Posts

Blogging About What They Said, Not What You Heard

 

“Anyone can say, ‘I heard”; only a journalist can say ‘They said'”, explains Amelia Dieter McClure in the Indianapolis Business Journal, emphasizing the commitment to the truth as the core tenet of a journalist.

While blog marketing is not journalism in the true sense of the term, commitment to the truth should take two forms in blog posts, we teach at Say It For You:

  1. Using data to back up claims
  2. Properly attributing ideas, images, and text that come from others’ work.

“The best content marketers aren’t afraid to share,” Corey Wainwright of Hubspot explains. (By giving credit in a hyperlink, not only am I giving Wainwright credit for the quote, I’m linking to the Hubspot website where his blog post appears.

With literally trillions of words being added daily to the World Wide Web, the Internet has become the largest repository of information in human history. Blogging for business has become a rapidly growing part of this information swell, and (inadvertently or on purpose) there’s undoubtedly a lot of “borrowing” going on.

As an occasional high school and college level English tutor, I teach my students to avoid plagiarism by properly attributing statements to their proper authors.  The blogging equivalent of citations is links. There are actually rewards to be gained in this arena for doing the “right and proper thing”: Electronic links enhance search engine rankings for your blog by creating back-and-forth online “traffic”.

There’s a second aspect to “truth-in-blogging” when it comes to claims. Most business blog posts make claims.  The claims may be understated, exaggerated, or exactly on the money, but still – a claim is a claim.

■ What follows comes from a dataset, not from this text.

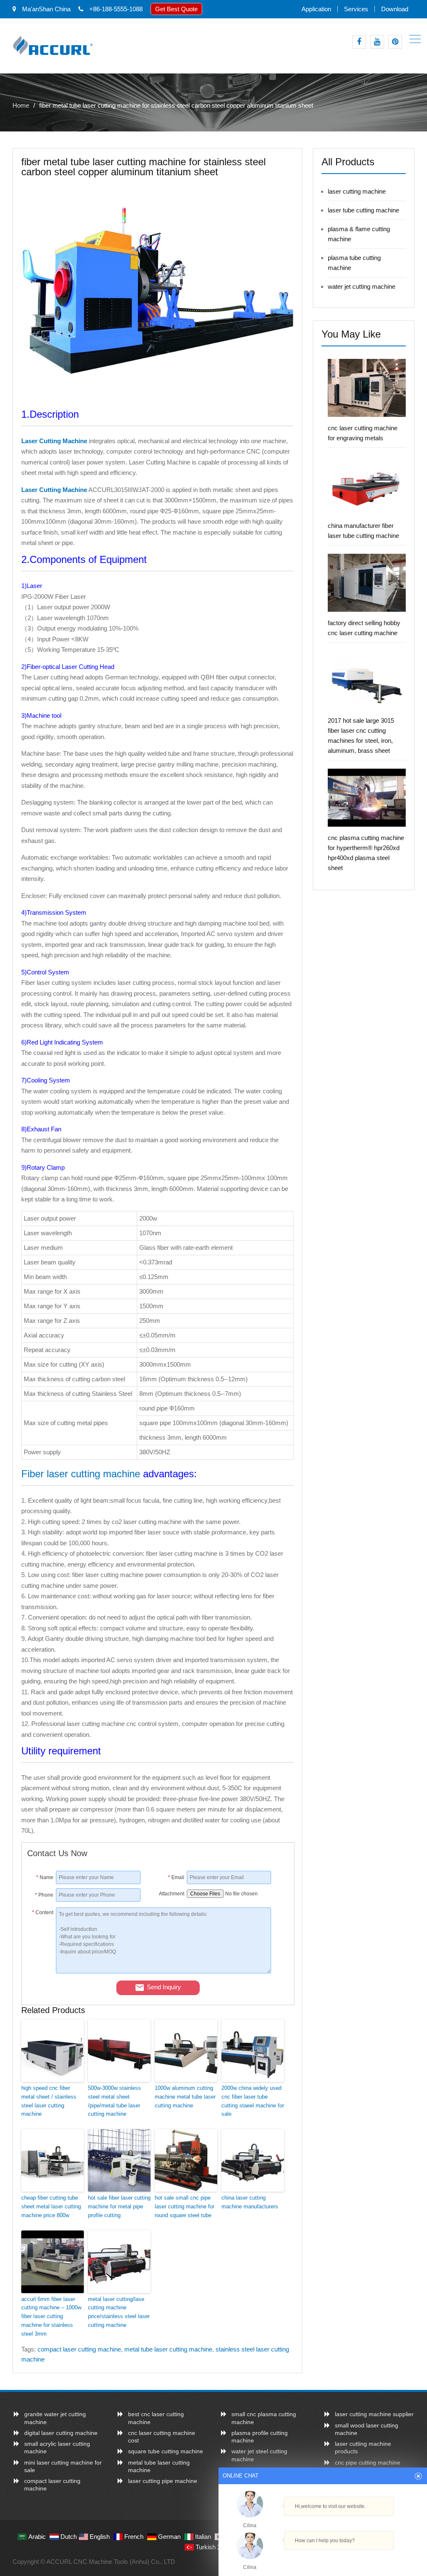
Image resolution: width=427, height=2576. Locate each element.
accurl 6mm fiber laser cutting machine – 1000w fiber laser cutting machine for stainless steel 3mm (51, 2316)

The problem is, often blog visitors don’t know how to “digest” the claims you’ve “served up”.  They simply don’t have any basis for comparison, not being as expert as you are in your field. What I’m getting at is that every claim needs to be put into context, so that it not only is true, but so that it feels true to your online visitors. Readers must be shown how that claim has the potential to help them with their problem or need!

Anyone can blog about “what “they heard” or “what they think” or “what they claim”, but the best business blog writers are committed to the truth.